Start of MATERIAL PROVIDED

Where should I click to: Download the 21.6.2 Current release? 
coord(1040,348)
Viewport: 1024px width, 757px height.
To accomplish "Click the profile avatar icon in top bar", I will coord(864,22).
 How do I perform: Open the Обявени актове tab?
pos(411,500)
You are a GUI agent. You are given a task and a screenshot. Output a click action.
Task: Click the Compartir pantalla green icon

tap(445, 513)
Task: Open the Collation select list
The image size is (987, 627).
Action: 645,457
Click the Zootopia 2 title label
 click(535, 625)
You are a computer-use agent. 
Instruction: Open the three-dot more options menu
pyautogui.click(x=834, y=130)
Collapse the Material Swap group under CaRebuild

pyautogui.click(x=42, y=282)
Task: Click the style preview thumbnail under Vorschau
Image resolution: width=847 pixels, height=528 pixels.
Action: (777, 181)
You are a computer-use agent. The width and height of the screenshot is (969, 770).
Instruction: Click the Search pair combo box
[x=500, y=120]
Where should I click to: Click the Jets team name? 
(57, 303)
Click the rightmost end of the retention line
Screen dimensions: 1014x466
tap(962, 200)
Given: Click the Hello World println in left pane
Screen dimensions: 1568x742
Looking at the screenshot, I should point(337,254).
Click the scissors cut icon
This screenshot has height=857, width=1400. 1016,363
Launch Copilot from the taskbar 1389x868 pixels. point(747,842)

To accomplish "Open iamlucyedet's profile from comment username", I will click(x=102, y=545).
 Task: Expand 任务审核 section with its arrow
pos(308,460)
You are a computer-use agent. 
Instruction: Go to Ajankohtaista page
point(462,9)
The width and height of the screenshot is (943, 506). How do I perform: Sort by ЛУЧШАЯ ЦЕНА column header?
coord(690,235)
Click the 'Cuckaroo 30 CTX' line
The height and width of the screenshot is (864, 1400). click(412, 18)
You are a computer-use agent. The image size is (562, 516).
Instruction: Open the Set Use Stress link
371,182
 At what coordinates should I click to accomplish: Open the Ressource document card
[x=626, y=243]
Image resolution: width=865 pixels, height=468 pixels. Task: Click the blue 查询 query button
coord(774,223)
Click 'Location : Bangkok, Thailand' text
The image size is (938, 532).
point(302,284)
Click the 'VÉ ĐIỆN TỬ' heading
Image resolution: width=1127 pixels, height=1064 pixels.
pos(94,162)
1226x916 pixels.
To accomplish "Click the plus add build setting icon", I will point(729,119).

End of MATERIAL PROVIDED

## ABOUT THIS TASK
What you return must match the data line for line.

## REPLY TO THE EXERCISE
Where should I click to: Download the 21.6.2 Current release? 
coord(1040,348)
Viewport: 1024px width, 757px height.
To accomplish "Click the profile avatar icon in top bar", I will coord(864,22).
 How do I perform: Open the Обявени актове tab?
pos(411,500)
You are a GUI agent. You are given a task and a screenshot. Output a click action.
Task: Click the Compartir pantalla green icon

tap(445, 513)
Task: Open the Collation select list
The image size is (987, 627).
Action: 645,457
Click the Zootopia 2 title label
 click(535, 625)
You are a computer-use agent. 
Instruction: Open the three-dot more options menu
pyautogui.click(x=834, y=130)
Collapse the Material Swap group under CaRebuild

pyautogui.click(x=42, y=282)
Task: Click the style preview thumbnail under Vorschau
Image resolution: width=847 pixels, height=528 pixels.
Action: (777, 181)
You are a computer-use agent. The width and height of the screenshot is (969, 770).
Instruction: Click the Search pair combo box
[x=500, y=120]
Where should I click to: Click the Jets team name? 
(57, 303)
Click the rightmost end of the retention line
Screen dimensions: 1014x466
tap(962, 200)
Given: Click the Hello World println in left pane
Screen dimensions: 1568x742
Looking at the screenshot, I should point(337,254).
Click the scissors cut icon
This screenshot has height=857, width=1400. 1016,363
Launch Copilot from the taskbar 1389x868 pixels. point(747,842)

To accomplish "Open iamlucyedet's profile from comment username", I will click(x=102, y=545).
 Task: Expand 任务审核 section with its arrow
pos(308,460)
You are a computer-use agent. 
Instruction: Go to Ajankohtaista page
point(462,9)
The width and height of the screenshot is (943, 506). How do I perform: Sort by ЛУЧШАЯ ЦЕНА column header?
coord(690,235)
Click the 'Cuckaroo 30 CTX' line
The height and width of the screenshot is (864, 1400). click(412, 18)
You are a computer-use agent. The image size is (562, 516).
Instruction: Open the Set Use Stress link
371,182
 At what coordinates should I click to accomplish: Open the Ressource document card
[x=626, y=243]
Image resolution: width=865 pixels, height=468 pixels. Task: Click the blue 查询 query button
coord(774,223)
Click 'Location : Bangkok, Thailand' text
The image size is (938, 532).
point(302,284)
Click the 'VÉ ĐIỆN TỬ' heading
Image resolution: width=1127 pixels, height=1064 pixels.
pos(94,162)
1226x916 pixels.
To accomplish "Click the plus add build setting icon", I will point(729,119).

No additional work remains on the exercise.